We can forget about President Clinton as our coxswain for this boat ride, but Congress could play a role. In the year 2000, it might hold the occasional historical debate and thus fulfill its calling as an educational as well as a political body. This is the time to revisit America's Founding Myth, for instance. In 1892, Congress designated Oct. 12 as Columbus Day since Columbus "discovered" America, and in 1968 it decreed that Columbus Day be a federal holiday. But Columbus did not discover America; he discovered a few Caribbean islands, and then set about to enslave the native population. Consequently, Columbus Day, now freighted with embarrassment and misinformation, has become a sop to the Italian-American community, and is the least widely observed federal holiday we have.
It has been established, through carbon dating, that a far earlier European presence in North America came with the Viking explorer Leif Ericsson in the year 1000 A.D. Canada has created a national park at L'Anse aux Meadows in Newfoundland to commemorate the site of the first Viking settlement. And it is widely accepted that the third Viking voyage was led by a woman, Gudrid Thorbjarnardottir, the wife of Leif's younger brother, who for a time lived on the island of Manhattan and gave birth to the first known European-American child.
Congress has acknowledged Ericsson's claim; it should now debate a resolution to broaden and invigorate the current federal holiday as Discoverers Day. Ericsson and other explorers of the Americas, Ponce de Len, Hernando de Soto, John Smith, Francisco Vasquez de Coronado, John Wesley Powell, Merriwether Lewis and William Clark, the Polynesians who settled Hawaii, Sacagawea and, perhaps, Thorbjarnardottir herself, should take their places alongside Columbus in a wider celebration of exploration and the pioneering American spirit. And the official holiday should embrace the present-day explorers, the astronauts and astronomers, who are giving us a vastly expanded concept of humankind's place in the universe and cosmos. NASA should name a space shuttle mission after Ericsson next year to draw attention to the shift.

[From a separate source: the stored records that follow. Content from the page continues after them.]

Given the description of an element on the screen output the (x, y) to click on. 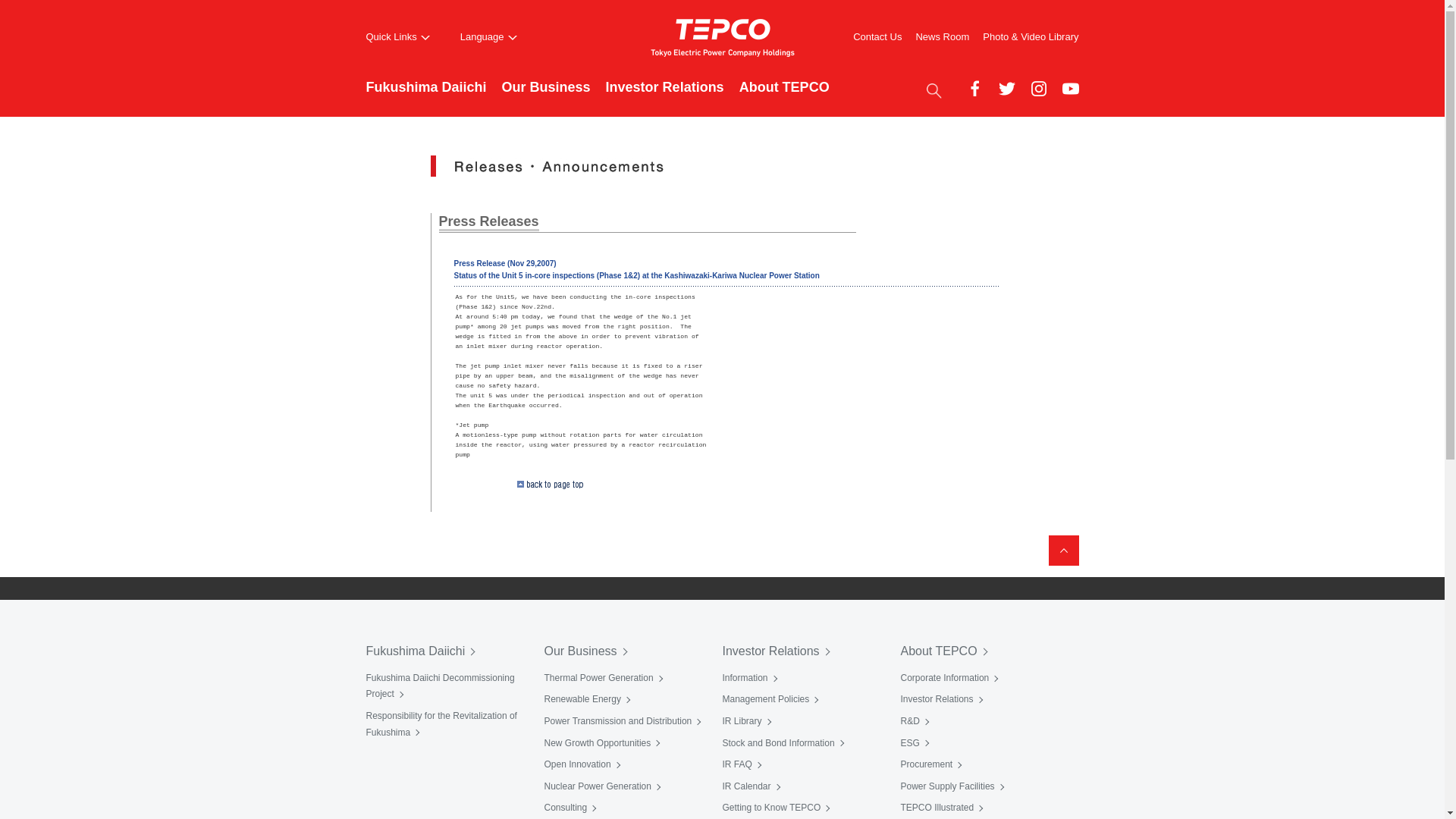
News Room (942, 36)
search (933, 89)
Quick Links (397, 37)
Contact Us (877, 36)
Language (488, 37)
Fukushima Daiichi (425, 95)
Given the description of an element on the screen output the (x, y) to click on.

It is time to stop the silly talk and to have a real national conversation about the meaning of the millennium for America. In this fleeting moment, the past and future are majestically and magically intertwined. It should not be allowed to slip past us in a champagne fog or in the daze of a temperamental computer screen.
James Reston Jr. is the author of "The Last Apocalypse: Europe at the Year 1000 A.D." (Anchor Books).
What Is Going On?
The White House Millennium Council was created with the theme "Honor the Past--Imagine the Future." Highlights of its projects follow:
The president and first lady have begun hosting Millennium Evenings at the White House--a series of lectures and cultural events with scholars and artists that are accessible to the public via cybercast over the Internet and broadcast via satellite.

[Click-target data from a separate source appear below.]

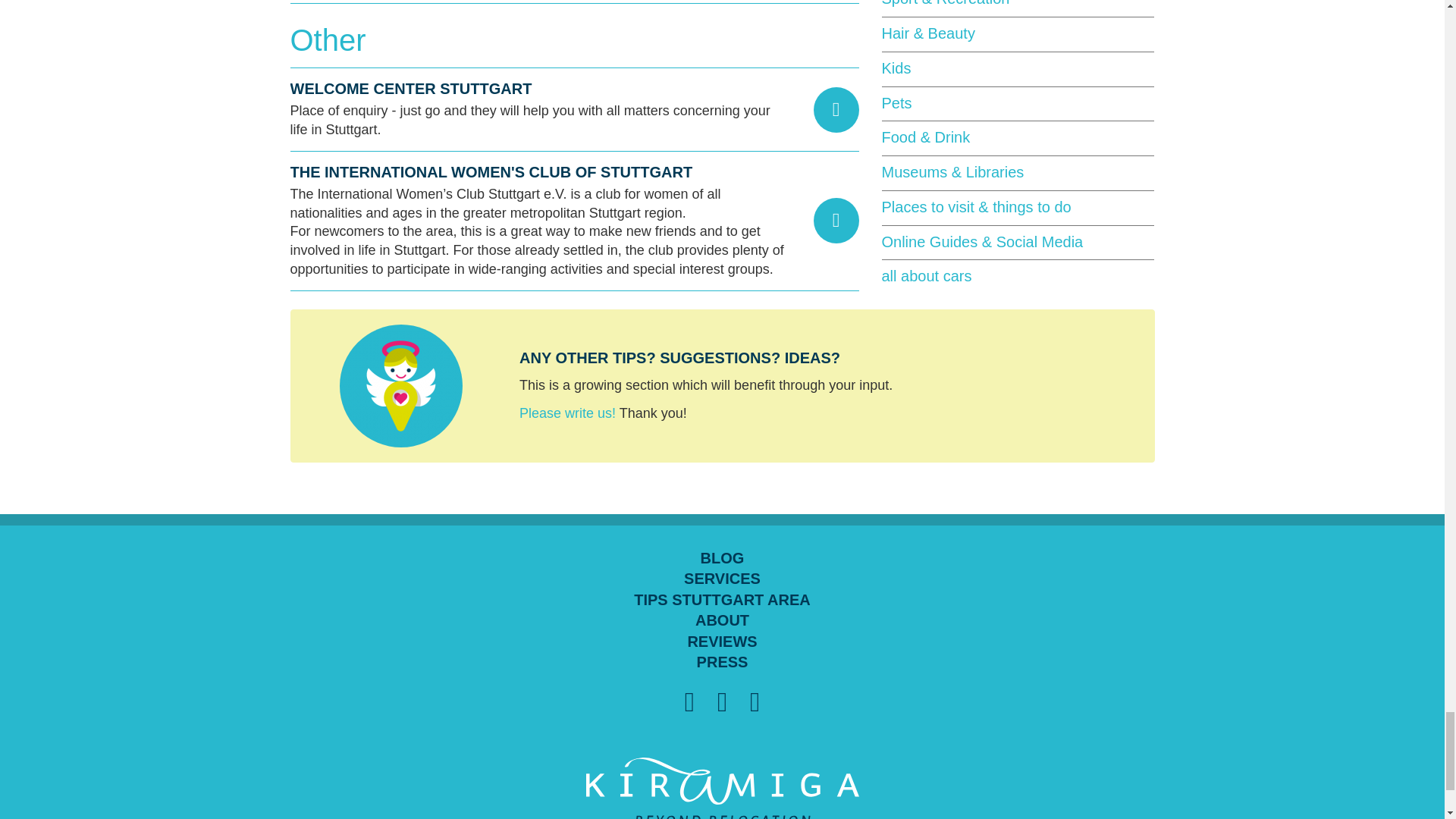
About (722, 620)
Reviews (721, 641)
Tips Stuttgart Area (722, 599)
Services (722, 578)
Visit us on Xing (689, 701)
Look us up on Facebook (722, 701)
Besuchen Sie uns bei Instagram (754, 701)
Press (721, 662)
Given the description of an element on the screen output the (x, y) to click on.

In coordination with the Department of Transportation, the council plans to recognize more than 2,000 existing and new Millennial Trails, supporting the development of trails through new federal and state funding, and private partnerships.
As one of its International Millennial Events, the council is encouraging the creation of sister-city relationships with communities overseas.
With its Save America's Treasures project, the council plans to stimulate private efforts to preserve our national heritage and history. The National Trust for Historic Preservation is providing leadership by inviting individuals, foundations and corporations to participate.